## Aim of the task:
From the entries below, copy every line holding the word "cell".

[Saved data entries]
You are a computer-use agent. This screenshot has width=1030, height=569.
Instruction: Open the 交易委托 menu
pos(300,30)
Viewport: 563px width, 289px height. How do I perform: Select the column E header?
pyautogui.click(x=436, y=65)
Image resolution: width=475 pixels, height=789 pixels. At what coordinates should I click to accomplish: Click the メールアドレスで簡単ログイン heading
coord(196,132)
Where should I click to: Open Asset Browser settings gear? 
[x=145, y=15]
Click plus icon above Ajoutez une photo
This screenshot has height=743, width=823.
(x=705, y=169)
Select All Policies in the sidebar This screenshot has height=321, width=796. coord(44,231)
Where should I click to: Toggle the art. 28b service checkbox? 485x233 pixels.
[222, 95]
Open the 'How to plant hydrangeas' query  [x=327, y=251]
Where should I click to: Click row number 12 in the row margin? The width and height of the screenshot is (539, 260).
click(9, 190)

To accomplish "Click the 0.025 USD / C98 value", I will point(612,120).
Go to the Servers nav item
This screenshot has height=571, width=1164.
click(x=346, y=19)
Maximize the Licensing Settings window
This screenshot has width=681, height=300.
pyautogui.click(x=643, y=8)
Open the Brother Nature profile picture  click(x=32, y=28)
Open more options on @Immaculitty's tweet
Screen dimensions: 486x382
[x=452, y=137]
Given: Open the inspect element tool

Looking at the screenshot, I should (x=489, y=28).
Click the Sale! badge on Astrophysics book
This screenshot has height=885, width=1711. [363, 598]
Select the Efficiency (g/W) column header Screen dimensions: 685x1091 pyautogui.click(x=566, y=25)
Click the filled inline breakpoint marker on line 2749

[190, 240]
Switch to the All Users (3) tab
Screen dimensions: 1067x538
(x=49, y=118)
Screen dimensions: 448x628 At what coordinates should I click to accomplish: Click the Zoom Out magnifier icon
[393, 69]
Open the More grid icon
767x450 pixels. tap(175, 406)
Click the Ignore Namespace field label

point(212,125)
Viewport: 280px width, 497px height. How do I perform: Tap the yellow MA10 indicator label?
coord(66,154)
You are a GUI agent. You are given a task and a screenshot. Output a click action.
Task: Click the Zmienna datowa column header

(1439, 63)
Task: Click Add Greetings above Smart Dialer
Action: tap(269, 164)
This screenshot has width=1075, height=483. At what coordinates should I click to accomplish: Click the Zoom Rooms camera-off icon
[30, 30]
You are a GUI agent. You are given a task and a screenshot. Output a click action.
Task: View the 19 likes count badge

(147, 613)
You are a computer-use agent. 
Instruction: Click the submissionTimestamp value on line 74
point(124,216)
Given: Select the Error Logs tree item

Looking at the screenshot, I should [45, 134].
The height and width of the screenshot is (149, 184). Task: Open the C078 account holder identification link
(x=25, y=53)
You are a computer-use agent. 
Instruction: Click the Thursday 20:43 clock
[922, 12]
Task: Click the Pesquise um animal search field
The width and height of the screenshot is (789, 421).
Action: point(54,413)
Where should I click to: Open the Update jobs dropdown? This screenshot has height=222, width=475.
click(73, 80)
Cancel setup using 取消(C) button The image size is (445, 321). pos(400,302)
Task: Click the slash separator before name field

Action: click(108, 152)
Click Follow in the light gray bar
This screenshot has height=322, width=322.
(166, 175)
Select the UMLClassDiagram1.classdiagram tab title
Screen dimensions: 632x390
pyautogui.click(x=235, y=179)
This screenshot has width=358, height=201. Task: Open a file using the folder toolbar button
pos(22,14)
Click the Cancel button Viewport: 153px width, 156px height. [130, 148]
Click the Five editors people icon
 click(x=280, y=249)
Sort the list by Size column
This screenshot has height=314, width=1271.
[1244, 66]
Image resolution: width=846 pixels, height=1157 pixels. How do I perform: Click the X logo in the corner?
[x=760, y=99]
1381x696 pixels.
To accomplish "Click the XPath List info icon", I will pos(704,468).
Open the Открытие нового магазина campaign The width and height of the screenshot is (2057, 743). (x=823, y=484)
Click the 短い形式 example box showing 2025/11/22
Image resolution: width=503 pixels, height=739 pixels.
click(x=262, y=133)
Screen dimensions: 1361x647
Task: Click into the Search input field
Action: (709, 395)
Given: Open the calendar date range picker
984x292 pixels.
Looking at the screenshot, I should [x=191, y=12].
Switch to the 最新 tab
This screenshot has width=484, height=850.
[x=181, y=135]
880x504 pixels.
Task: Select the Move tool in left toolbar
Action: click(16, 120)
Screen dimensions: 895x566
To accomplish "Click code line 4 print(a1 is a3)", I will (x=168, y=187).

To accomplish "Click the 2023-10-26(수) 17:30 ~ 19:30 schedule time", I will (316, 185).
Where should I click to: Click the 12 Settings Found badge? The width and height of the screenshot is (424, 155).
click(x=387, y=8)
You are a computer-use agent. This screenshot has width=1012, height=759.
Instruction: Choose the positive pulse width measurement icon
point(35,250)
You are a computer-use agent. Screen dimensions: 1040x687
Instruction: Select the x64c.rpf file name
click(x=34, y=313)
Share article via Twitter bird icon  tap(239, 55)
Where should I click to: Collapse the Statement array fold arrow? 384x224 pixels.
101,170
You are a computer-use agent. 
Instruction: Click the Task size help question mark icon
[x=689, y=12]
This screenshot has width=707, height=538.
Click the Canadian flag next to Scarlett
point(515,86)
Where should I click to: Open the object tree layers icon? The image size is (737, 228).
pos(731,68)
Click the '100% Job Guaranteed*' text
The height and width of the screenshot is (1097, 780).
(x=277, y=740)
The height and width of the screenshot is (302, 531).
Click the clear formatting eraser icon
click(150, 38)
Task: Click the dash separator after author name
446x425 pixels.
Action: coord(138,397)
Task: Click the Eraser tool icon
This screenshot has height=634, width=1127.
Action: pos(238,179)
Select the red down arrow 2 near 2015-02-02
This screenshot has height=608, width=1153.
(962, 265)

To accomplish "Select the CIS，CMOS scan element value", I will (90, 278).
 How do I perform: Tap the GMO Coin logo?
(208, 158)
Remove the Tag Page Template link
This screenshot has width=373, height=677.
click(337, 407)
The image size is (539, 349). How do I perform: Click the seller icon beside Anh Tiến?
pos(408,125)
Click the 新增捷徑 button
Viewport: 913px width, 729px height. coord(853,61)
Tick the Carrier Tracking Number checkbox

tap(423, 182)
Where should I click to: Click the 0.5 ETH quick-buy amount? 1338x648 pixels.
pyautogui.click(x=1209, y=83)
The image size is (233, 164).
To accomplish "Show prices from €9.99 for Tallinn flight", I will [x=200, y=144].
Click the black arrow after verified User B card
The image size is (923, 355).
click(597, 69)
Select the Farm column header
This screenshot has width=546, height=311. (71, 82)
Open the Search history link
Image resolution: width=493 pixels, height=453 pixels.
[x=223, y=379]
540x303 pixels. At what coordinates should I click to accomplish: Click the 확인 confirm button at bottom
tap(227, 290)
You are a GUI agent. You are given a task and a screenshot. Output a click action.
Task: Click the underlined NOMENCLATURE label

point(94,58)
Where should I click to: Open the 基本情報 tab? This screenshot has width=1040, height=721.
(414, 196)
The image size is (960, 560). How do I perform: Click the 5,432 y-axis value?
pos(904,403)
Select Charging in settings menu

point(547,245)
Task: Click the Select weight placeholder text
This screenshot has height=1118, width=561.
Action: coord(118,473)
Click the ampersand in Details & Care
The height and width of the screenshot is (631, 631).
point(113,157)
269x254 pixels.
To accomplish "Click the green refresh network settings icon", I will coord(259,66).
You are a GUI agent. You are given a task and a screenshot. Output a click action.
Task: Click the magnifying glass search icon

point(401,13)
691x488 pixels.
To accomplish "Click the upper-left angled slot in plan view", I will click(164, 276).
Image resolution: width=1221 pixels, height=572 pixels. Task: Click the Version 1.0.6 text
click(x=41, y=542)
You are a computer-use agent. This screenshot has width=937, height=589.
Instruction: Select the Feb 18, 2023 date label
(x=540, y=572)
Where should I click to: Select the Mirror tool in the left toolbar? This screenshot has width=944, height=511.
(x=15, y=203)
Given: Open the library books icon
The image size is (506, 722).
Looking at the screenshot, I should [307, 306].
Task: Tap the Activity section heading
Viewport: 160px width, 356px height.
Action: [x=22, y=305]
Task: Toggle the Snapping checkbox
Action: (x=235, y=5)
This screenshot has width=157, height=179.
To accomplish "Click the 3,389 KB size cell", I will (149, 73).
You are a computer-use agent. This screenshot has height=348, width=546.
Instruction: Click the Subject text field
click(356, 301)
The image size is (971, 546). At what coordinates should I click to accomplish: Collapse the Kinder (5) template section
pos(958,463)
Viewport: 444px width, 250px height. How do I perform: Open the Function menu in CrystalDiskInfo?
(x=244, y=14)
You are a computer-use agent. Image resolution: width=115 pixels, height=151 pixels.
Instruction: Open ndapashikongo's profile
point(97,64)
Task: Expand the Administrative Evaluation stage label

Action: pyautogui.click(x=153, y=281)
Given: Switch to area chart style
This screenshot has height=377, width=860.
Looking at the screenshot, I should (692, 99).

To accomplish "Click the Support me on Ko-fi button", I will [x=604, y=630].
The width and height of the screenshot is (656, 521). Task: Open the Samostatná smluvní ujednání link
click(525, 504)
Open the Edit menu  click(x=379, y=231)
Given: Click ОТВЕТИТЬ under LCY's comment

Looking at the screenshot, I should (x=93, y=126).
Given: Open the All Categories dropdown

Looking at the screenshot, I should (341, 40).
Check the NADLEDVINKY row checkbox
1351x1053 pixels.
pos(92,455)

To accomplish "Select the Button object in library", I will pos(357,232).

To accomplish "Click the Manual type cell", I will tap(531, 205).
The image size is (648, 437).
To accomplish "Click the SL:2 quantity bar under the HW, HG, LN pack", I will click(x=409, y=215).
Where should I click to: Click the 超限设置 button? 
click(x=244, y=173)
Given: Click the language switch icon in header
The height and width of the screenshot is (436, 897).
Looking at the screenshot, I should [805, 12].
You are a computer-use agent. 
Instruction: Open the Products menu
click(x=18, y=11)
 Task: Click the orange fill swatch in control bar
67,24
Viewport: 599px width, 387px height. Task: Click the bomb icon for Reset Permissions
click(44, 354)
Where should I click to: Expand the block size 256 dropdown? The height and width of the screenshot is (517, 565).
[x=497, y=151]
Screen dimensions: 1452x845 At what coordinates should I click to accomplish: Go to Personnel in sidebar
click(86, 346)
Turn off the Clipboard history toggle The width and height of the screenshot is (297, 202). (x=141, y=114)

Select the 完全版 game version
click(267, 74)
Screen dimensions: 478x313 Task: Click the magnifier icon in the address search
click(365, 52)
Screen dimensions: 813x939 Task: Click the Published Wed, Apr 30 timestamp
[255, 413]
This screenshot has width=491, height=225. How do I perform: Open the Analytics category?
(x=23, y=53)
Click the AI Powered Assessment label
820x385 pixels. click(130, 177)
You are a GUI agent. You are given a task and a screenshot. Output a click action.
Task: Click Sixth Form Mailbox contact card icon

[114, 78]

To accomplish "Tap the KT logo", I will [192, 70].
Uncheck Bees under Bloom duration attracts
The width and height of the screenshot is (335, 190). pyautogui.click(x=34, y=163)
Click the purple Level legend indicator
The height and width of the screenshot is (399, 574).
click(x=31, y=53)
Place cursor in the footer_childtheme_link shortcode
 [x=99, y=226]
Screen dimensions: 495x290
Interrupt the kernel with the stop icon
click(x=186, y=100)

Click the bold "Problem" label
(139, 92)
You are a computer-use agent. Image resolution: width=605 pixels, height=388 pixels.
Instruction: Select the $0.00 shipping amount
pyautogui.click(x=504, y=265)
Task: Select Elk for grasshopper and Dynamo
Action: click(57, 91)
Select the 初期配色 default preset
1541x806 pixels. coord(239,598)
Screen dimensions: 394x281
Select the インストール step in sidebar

## Answer below:
To accomplish "Click the 3,389 KB size cell", I will (149, 73).
To accomplish "Click the Manual type cell", I will tap(531, 205).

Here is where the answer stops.